Saved data entries:
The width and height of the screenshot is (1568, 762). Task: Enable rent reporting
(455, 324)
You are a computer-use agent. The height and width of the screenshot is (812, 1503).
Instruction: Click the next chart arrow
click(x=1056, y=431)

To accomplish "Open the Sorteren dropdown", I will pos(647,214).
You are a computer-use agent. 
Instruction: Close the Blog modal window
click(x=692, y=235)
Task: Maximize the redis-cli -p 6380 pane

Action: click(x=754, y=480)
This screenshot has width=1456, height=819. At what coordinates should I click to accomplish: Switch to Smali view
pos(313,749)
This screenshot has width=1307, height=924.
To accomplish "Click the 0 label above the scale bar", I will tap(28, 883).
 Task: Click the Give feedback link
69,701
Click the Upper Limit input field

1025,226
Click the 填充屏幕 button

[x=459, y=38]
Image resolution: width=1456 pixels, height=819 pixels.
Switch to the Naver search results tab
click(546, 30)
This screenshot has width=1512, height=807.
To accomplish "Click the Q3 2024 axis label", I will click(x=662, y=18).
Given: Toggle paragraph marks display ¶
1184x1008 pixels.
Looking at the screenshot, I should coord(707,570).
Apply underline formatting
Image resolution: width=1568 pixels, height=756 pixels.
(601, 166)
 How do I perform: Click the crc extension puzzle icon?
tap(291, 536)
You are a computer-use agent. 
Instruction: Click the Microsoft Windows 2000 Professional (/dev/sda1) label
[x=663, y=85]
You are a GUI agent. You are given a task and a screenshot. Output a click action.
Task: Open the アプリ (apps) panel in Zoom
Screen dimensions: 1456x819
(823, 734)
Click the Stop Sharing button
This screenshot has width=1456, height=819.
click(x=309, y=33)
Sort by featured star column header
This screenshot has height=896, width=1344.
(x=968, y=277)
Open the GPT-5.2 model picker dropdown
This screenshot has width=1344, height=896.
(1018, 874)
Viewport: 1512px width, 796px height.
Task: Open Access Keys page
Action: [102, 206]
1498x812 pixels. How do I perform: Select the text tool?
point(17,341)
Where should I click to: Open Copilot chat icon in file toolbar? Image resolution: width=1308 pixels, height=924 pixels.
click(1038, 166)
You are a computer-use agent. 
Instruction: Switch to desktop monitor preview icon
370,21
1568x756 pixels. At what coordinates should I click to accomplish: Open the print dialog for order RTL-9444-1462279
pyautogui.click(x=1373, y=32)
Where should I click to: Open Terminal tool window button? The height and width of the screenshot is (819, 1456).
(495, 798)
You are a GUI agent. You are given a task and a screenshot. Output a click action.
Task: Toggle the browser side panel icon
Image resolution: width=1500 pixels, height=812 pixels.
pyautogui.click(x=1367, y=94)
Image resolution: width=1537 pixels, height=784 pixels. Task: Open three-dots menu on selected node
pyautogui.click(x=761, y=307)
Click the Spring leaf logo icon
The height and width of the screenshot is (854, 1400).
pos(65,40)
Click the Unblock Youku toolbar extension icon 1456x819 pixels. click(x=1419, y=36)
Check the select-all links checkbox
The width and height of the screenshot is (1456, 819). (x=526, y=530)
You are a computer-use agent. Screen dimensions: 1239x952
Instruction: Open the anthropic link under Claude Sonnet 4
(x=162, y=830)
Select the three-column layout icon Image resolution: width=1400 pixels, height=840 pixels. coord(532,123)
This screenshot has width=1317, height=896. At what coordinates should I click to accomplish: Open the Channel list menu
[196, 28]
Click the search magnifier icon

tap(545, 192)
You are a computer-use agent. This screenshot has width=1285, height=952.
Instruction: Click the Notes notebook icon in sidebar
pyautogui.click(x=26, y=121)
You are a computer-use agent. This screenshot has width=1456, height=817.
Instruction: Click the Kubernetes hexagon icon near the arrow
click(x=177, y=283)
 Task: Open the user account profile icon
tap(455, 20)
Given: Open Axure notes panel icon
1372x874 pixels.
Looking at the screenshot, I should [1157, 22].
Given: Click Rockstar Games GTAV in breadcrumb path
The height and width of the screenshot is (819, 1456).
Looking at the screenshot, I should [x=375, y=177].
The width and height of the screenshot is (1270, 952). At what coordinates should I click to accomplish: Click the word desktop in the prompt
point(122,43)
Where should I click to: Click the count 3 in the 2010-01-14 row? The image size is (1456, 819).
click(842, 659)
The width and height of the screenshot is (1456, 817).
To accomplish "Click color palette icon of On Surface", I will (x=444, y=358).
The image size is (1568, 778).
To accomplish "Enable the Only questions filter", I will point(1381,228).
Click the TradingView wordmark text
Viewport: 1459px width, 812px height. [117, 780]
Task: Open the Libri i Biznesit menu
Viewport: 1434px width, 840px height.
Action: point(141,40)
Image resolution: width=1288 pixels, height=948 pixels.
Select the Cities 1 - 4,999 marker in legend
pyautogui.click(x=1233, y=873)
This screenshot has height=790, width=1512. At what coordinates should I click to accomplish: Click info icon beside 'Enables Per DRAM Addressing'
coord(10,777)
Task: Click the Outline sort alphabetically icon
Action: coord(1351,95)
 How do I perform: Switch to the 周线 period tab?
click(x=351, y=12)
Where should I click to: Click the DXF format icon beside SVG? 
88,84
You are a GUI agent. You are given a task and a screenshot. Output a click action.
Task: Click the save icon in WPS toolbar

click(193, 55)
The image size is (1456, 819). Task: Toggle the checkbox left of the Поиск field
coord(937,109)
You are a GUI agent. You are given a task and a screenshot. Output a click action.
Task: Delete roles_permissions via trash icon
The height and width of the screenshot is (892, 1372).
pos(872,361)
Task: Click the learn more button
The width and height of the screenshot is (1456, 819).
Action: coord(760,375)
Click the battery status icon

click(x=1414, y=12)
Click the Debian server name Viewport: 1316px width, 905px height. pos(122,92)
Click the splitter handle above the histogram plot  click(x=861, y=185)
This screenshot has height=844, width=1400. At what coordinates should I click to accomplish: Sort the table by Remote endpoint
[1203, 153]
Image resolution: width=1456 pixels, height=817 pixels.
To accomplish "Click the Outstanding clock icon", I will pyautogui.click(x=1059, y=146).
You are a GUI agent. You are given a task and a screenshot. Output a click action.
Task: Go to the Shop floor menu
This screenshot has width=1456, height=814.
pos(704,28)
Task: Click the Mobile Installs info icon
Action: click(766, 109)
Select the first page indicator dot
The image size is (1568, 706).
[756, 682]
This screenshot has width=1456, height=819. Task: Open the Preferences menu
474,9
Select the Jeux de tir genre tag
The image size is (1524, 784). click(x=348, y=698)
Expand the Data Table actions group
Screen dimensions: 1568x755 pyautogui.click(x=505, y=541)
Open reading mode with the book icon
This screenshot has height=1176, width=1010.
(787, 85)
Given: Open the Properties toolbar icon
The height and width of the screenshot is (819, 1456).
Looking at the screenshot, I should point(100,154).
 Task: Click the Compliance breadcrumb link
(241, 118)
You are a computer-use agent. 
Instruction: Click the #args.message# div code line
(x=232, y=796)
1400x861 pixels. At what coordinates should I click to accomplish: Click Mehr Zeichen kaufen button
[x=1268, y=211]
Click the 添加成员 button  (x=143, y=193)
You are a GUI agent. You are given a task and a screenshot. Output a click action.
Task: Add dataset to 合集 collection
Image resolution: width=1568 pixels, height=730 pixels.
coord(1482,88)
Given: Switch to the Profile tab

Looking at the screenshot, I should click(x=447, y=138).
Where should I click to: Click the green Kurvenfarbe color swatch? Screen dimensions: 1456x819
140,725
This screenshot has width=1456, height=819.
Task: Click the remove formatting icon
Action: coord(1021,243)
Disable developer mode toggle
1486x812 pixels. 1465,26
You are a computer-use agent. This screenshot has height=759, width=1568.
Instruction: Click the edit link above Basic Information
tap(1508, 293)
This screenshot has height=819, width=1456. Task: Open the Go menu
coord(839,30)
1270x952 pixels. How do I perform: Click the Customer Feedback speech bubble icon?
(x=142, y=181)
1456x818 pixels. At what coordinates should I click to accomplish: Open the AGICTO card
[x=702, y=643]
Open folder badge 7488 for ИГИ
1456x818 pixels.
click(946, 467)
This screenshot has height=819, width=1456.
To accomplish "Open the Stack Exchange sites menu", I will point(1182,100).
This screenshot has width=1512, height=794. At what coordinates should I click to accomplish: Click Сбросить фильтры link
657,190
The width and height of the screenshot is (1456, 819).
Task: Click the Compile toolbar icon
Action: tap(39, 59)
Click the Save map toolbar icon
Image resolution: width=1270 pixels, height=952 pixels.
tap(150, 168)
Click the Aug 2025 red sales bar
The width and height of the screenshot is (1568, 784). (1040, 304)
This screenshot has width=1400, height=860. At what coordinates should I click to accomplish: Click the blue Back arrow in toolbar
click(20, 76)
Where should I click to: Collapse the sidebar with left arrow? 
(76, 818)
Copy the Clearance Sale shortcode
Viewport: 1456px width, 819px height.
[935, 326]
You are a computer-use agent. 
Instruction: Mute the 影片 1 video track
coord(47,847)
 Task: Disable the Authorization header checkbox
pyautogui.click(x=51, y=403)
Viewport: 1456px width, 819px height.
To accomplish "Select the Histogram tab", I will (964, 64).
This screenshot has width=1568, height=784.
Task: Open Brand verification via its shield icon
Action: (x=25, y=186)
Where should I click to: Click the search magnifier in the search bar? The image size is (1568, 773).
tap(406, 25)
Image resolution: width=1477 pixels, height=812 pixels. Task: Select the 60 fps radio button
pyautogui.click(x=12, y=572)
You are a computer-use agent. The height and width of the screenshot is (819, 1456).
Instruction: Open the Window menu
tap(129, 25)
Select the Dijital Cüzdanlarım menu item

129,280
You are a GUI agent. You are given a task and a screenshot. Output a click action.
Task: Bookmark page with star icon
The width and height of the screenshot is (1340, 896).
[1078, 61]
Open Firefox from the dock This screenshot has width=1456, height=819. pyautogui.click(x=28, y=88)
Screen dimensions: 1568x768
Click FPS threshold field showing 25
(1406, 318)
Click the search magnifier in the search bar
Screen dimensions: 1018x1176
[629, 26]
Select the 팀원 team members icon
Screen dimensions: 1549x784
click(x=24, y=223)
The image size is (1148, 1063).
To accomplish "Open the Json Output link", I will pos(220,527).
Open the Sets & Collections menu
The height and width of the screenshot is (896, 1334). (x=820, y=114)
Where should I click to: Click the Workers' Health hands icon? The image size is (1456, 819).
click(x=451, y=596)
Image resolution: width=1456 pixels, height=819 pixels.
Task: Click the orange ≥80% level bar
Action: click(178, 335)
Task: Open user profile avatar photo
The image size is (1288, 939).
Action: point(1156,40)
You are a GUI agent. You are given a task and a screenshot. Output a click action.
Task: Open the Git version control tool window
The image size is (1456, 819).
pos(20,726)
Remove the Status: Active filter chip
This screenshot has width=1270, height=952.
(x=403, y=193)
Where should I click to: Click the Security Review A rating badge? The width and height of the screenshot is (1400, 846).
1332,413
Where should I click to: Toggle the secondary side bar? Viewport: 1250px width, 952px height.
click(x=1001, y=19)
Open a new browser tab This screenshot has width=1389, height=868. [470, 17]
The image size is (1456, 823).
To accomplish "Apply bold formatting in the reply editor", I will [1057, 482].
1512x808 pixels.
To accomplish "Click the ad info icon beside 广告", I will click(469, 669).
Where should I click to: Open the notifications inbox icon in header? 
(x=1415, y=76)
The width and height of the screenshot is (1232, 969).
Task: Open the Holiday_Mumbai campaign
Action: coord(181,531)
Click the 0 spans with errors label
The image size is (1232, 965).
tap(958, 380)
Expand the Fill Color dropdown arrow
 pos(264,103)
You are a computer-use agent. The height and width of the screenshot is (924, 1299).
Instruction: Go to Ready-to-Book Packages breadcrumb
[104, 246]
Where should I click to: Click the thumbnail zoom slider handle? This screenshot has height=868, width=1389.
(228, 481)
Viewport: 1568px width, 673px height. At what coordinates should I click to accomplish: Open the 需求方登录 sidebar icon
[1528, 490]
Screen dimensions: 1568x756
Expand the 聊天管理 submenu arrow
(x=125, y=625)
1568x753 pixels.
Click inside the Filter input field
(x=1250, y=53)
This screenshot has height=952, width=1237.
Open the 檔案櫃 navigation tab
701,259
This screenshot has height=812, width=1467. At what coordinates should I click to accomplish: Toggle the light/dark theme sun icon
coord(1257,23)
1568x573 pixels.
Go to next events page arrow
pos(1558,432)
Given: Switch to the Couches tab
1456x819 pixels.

EXERCISE:
Copy all lines of the records that have the string "column" in them.

EXERCISE RESPONSE:
Sort by featured star column header
Select the three-column layout icon Image resolution: width=1400 pixels, height=840 pixels. coord(532,123)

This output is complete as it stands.